In the search for the historical Arthur, there are at least twenty candidates various scholars have put forward. My own favorite doesn’t even have Arthur’s name. It’s Urien of Rheged.

For those of you who have read bits of my Arthurian trilogy, the name should sound familiar. Urien of Rhyged is the father of my heroine, and the antagonist in The Black Crown. His plotting leads to Arthur’s final battle.

You’ll notice I changed his name slightly – the historical Rheged became Rhyged. Mostly that was to give myself a bit more poetic license.

So who was the historic Urien and why did I pick him as a possible Arthur candidate?

Well, my first clue came from Gildas. Yes, that Gildas. In De Excidio Britanniae (On the Fall/Ruin of Britain), the source of invasions is the north. In other words, the invaders during that period are the Picts and the Scoti (Irish).

All right, I’ll acknowledge he does mention foreign “dogs” being brought into Britain in the east and rebelling against their British hosts.) But the big military threat comes across Hadrian’s Wall.

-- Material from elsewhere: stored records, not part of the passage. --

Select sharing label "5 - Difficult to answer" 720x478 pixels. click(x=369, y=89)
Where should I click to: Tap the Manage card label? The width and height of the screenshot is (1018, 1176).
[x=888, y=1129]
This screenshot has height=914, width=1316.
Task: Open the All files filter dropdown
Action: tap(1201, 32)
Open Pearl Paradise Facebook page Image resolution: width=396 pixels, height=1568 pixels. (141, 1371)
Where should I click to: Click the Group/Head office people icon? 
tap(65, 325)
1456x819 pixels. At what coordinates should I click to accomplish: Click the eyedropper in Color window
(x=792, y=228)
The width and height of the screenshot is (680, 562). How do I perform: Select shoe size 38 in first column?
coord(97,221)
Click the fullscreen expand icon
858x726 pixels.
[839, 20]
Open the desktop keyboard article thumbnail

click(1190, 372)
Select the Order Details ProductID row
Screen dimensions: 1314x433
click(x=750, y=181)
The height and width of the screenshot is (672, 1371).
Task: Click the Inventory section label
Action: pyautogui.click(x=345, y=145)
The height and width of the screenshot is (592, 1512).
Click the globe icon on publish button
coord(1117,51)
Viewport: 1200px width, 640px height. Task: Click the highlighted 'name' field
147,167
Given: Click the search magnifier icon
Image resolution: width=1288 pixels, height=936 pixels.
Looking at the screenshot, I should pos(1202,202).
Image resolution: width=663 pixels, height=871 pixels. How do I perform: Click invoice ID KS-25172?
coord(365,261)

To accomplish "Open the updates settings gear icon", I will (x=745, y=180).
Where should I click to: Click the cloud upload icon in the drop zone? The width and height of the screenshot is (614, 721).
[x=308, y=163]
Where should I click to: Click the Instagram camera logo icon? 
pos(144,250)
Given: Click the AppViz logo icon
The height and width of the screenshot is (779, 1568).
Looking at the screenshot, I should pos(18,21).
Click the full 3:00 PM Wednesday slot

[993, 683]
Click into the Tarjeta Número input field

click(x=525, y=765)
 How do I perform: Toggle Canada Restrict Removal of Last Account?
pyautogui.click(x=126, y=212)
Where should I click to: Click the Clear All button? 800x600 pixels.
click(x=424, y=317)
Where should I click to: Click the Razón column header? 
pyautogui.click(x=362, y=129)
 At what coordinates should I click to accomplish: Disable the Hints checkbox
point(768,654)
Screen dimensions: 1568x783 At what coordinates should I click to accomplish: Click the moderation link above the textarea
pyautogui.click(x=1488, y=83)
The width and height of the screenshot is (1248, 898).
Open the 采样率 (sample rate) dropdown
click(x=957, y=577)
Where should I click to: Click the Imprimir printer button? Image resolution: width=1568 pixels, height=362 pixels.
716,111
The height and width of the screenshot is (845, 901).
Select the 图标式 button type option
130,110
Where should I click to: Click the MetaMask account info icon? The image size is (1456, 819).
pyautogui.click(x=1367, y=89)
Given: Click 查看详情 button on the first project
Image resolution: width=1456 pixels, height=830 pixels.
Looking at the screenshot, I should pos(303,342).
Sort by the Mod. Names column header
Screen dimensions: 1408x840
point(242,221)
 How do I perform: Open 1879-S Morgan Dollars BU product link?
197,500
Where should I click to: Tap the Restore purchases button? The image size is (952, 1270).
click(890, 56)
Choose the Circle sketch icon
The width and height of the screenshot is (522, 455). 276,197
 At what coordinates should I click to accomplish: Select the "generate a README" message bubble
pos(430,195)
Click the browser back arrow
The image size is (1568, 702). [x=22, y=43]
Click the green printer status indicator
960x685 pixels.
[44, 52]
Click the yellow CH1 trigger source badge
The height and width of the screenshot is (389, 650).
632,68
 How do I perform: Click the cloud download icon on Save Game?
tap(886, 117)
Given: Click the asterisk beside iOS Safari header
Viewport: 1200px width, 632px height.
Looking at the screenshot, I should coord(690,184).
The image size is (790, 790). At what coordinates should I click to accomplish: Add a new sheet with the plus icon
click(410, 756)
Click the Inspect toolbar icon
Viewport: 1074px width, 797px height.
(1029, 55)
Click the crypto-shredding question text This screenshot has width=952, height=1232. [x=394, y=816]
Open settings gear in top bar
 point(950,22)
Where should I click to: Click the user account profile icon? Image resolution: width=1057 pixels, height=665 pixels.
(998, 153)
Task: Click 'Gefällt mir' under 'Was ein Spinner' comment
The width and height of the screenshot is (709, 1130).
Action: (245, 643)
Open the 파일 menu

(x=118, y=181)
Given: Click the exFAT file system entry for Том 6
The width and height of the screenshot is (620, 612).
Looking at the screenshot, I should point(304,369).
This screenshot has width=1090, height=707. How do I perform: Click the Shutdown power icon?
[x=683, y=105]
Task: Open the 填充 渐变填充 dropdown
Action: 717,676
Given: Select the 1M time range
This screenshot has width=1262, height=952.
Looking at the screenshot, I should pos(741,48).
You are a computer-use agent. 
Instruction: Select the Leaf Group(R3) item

This is bolstered by the archaelogical evidence. During the fifth and sixth centuries, the abandoned Roman forts along Hadrian’s Wall were restored and reinforced. People were obviously trying to stop something from coming down from the north.

According to legend, Urien was the king of Rheged, one of the numerous late Celtic kingdoms that sprung up after the Roman armies withdrew from Britain. Rheged stretched down the eastern side of England from Hadrian’s Wall (and possibly further north) to Chester. That made it one of the largest kingdoms in the land.

Dating puts Urien in the 6th century – post Battle of Badon (and post-Gildas, as well.) But the parallels with Arthur are striking.
  • Urien is credited with fighting off the invaders from the North in a series of battles. He is supposed to have defeated the Angles, as well.
  • He united several kingdoms and possibly became “High King”.
  • He was married to a Morgan, who in later legends becomes Morgan La Fey.  
  • The famous poet Taliesin was his bard (later, Arthurian legend made Taliesin Arthur’s bard).
  • His capital was at present-day Carlisle, which has gone through at least four name changes. One of its names was Carduel, which the twelfth century poet Chrétian de Troyes, in his early works, called Arthur’s “seat”, until he later invented Camelot.
  • Depending on which version of Urien’s story you consult, he was either killed by his own son or by a retainer named “Morcant”.
A lot of the pieces fit. “Aha!” I thought. “Maybe I’ve found the inspiration for Arthur.”